- _Task directions_:
Please quote the data below, starting with the line that contains "Click the pasta" and going on through the line that contains "Looking at the screenshot, I should coord(350,488).", and give only those lines.

** start Available data **

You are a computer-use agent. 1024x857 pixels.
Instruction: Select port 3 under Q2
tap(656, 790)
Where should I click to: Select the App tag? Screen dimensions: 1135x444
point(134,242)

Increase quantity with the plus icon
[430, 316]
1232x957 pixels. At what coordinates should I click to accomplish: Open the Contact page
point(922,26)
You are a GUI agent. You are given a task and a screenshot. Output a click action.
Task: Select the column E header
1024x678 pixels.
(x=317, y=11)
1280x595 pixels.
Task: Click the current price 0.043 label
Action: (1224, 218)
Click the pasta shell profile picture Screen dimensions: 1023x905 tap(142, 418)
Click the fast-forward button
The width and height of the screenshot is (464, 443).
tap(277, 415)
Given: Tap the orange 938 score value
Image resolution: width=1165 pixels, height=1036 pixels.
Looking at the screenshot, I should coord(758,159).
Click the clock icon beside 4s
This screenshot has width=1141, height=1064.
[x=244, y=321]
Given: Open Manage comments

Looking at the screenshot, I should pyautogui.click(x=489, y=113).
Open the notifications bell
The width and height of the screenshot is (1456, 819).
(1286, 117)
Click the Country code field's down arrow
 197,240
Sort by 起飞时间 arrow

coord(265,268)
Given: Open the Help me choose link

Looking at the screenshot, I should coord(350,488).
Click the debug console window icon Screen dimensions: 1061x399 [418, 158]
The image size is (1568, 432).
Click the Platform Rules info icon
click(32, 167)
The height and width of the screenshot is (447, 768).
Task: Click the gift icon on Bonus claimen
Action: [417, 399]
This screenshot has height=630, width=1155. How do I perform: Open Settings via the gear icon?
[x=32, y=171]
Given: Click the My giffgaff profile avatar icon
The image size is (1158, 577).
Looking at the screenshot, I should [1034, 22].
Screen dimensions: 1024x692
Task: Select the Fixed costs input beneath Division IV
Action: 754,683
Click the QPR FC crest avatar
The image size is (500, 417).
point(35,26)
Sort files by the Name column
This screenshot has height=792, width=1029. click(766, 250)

** end Available data **

- _Full answer_:
Click the pasta shell profile picture Screen dimensions: 1023x905 tap(142, 418)
Click the fast-forward button
The width and height of the screenshot is (464, 443).
tap(277, 415)
Given: Tap the orange 938 score value
Image resolution: width=1165 pixels, height=1036 pixels.
Looking at the screenshot, I should coord(758,159).
Click the clock icon beside 4s
This screenshot has width=1141, height=1064.
[x=244, y=321]
Given: Open Manage comments

Looking at the screenshot, I should pyautogui.click(x=489, y=113).
Open the notifications bell
The width and height of the screenshot is (1456, 819).
(1286, 117)
Click the Country code field's down arrow
 197,240
Sort by 起飞时间 arrow

coord(265,268)
Given: Open the Help me choose link

Looking at the screenshot, I should coord(350,488).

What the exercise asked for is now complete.